**THE PROBLEM:** Copy the data from the line that contains "This screenshot has width=1210, height=725." to its last line, exactly, including both of those lines and leaving out everything before.

**INFORMATION SHOWN:**
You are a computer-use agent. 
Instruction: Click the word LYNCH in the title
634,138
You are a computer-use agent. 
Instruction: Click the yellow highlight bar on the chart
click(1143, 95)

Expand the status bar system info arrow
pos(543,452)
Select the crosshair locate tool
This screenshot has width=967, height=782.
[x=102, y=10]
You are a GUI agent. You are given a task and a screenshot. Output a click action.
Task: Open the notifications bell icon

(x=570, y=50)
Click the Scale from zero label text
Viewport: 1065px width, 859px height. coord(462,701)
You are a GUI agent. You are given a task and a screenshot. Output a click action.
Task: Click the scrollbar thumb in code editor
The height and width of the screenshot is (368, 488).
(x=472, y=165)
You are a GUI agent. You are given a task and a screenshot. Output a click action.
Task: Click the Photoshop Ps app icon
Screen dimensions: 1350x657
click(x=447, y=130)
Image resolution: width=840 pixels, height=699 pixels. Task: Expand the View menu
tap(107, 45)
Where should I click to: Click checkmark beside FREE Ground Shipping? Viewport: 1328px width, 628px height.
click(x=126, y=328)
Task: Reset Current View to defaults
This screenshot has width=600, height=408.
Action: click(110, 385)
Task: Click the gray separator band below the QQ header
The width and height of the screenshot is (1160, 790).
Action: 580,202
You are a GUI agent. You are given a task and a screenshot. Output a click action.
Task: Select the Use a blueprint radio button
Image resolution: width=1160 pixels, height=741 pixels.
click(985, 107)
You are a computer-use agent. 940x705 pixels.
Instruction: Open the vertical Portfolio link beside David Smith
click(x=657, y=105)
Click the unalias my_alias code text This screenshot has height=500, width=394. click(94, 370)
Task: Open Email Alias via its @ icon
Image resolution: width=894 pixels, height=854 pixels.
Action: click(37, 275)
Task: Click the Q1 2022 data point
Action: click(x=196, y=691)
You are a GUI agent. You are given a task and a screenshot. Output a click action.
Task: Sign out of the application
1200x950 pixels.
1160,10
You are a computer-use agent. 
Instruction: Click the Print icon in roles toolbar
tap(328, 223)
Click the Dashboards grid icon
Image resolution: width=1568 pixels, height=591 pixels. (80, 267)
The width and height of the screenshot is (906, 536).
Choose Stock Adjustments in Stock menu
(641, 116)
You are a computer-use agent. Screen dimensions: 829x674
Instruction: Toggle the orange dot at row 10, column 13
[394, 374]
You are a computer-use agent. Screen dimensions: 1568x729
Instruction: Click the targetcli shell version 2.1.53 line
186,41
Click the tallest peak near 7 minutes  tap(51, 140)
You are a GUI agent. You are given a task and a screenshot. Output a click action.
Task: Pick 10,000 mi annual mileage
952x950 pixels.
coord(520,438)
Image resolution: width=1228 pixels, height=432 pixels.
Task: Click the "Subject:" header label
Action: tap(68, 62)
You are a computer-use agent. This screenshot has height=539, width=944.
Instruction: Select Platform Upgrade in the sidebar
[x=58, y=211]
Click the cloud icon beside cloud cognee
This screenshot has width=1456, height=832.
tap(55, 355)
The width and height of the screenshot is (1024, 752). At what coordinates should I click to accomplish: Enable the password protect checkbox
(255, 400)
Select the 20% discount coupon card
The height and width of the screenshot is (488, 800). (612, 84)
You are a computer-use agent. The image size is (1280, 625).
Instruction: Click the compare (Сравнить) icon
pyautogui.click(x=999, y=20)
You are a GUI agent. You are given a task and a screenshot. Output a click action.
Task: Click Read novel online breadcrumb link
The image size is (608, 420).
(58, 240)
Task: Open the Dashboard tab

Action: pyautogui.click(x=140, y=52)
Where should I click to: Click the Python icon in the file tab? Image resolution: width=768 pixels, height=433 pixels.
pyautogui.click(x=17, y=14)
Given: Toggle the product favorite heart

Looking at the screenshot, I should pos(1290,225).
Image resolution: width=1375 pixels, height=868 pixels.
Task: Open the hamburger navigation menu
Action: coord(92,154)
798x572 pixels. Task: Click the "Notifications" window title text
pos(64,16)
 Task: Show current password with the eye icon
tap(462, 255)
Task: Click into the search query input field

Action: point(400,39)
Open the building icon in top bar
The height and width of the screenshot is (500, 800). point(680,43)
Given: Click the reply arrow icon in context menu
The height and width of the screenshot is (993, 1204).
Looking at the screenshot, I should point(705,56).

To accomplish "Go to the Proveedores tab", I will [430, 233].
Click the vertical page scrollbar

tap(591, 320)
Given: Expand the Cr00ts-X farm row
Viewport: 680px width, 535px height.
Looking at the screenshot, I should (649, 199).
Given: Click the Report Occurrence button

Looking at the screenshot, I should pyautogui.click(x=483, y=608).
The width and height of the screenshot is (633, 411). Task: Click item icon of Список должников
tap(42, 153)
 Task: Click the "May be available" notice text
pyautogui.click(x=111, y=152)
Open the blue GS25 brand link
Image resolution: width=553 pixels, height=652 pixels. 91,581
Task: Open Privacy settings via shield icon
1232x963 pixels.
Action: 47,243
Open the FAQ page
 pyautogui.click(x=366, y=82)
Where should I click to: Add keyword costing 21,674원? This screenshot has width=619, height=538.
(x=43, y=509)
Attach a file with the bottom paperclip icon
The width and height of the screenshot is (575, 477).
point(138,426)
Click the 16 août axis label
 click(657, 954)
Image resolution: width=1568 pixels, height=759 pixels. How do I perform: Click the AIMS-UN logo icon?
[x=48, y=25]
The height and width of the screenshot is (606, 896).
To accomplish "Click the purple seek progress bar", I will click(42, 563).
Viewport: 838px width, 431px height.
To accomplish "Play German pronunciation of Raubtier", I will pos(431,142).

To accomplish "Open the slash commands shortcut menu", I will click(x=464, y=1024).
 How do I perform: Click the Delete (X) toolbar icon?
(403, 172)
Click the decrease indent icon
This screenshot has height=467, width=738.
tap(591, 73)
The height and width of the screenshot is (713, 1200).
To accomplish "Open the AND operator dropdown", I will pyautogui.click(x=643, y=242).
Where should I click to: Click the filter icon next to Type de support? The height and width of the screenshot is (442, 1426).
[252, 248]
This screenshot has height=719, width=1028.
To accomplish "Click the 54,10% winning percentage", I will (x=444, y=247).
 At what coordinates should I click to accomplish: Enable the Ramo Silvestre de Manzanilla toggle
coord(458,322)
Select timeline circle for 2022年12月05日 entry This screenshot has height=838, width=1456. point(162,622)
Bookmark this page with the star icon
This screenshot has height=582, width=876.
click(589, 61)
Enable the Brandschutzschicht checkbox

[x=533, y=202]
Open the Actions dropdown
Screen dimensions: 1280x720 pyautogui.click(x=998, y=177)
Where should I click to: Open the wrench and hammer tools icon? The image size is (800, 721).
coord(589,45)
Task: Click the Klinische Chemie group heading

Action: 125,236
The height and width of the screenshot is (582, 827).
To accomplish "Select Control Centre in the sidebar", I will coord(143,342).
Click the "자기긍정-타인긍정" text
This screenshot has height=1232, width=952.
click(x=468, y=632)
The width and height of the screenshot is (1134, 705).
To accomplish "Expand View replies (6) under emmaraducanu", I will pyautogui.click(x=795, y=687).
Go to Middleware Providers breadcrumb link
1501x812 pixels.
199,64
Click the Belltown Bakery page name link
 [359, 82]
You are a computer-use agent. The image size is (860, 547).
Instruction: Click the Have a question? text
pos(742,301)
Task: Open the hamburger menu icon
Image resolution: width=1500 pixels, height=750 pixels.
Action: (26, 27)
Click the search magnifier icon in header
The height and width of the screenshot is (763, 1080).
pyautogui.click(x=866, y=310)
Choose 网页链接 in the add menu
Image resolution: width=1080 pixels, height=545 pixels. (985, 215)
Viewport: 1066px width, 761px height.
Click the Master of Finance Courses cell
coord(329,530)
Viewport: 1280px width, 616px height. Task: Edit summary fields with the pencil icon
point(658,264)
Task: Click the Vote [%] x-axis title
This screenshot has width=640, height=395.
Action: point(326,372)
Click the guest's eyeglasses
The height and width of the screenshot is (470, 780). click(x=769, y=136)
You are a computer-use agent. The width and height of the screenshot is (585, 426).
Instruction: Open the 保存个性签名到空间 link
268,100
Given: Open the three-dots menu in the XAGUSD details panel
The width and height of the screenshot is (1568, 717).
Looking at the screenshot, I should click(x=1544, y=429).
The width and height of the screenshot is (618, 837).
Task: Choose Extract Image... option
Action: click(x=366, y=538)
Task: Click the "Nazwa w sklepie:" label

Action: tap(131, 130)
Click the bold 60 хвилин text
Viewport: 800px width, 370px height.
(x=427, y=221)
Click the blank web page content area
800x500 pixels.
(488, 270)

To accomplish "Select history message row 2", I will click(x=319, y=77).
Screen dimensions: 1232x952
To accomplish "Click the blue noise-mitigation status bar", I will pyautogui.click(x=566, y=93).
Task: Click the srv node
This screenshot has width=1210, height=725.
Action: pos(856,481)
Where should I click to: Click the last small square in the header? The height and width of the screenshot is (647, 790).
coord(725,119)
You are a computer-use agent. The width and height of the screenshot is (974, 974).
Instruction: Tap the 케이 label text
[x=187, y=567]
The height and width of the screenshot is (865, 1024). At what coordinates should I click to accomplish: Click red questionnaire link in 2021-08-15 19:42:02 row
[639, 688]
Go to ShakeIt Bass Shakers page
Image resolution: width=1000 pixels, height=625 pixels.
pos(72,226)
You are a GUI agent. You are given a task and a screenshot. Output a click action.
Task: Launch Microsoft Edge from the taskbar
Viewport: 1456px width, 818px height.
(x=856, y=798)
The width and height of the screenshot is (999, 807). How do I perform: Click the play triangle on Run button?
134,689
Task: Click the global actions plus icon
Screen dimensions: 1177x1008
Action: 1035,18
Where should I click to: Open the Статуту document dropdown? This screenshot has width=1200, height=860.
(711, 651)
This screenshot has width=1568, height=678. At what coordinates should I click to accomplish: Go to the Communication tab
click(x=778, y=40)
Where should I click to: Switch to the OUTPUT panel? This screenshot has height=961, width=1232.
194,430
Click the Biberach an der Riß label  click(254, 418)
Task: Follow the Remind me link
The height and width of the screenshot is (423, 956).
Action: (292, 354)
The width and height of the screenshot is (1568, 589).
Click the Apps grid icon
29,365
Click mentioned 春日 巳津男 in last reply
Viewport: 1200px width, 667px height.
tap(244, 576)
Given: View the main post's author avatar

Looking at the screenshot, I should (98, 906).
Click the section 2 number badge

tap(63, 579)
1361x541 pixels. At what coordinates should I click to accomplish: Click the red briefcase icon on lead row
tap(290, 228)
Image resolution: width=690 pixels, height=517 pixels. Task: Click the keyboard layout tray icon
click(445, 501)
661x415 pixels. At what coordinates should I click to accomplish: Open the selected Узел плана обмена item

**SOLUTION FOR THIS TASK:**
This screenshot has width=1210, height=725.
Action: pos(856,481)
Where should I click to: Click the last small square in the header? The height and width of the screenshot is (647, 790).
coord(725,119)
You are a computer-use agent. The width and height of the screenshot is (974, 974).
Instruction: Tap the 케이 label text
[x=187, y=567]
The height and width of the screenshot is (865, 1024). At what coordinates should I click to accomplish: Click red questionnaire link in 2021-08-15 19:42:02 row
[639, 688]
Go to ShakeIt Bass Shakers page
Image resolution: width=1000 pixels, height=625 pixels.
pos(72,226)
You are a GUI agent. You are given a task and a screenshot. Output a click action.
Task: Launch Microsoft Edge from the taskbar
Viewport: 1456px width, 818px height.
(x=856, y=798)
The width and height of the screenshot is (999, 807). How do I perform: Click the play triangle on Run button?
134,689
Task: Click the global actions plus icon
Screen dimensions: 1177x1008
Action: 1035,18
Where should I click to: Open the Статуту document dropdown? This screenshot has width=1200, height=860.
(711, 651)
This screenshot has width=1568, height=678. At what coordinates should I click to accomplish: Go to the Communication tab
click(x=778, y=40)
Where should I click to: Switch to the OUTPUT panel? This screenshot has height=961, width=1232.
194,430
Click the Biberach an der Riß label  click(254, 418)
Task: Follow the Remind me link
The height and width of the screenshot is (423, 956).
Action: (292, 354)
The width and height of the screenshot is (1568, 589).
Click the Apps grid icon
29,365
Click mentioned 春日 巳津男 in last reply
Viewport: 1200px width, 667px height.
tap(244, 576)
Given: View the main post's author avatar

Looking at the screenshot, I should (98, 906).
Click the section 2 number badge

tap(63, 579)
1361x541 pixels. At what coordinates should I click to accomplish: Click the red briefcase icon on lead row
tap(290, 228)
Image resolution: width=690 pixels, height=517 pixels. Task: Click the keyboard layout tray icon
click(445, 501)
661x415 pixels. At what coordinates should I click to accomplish: Open the selected Узел плана обмена item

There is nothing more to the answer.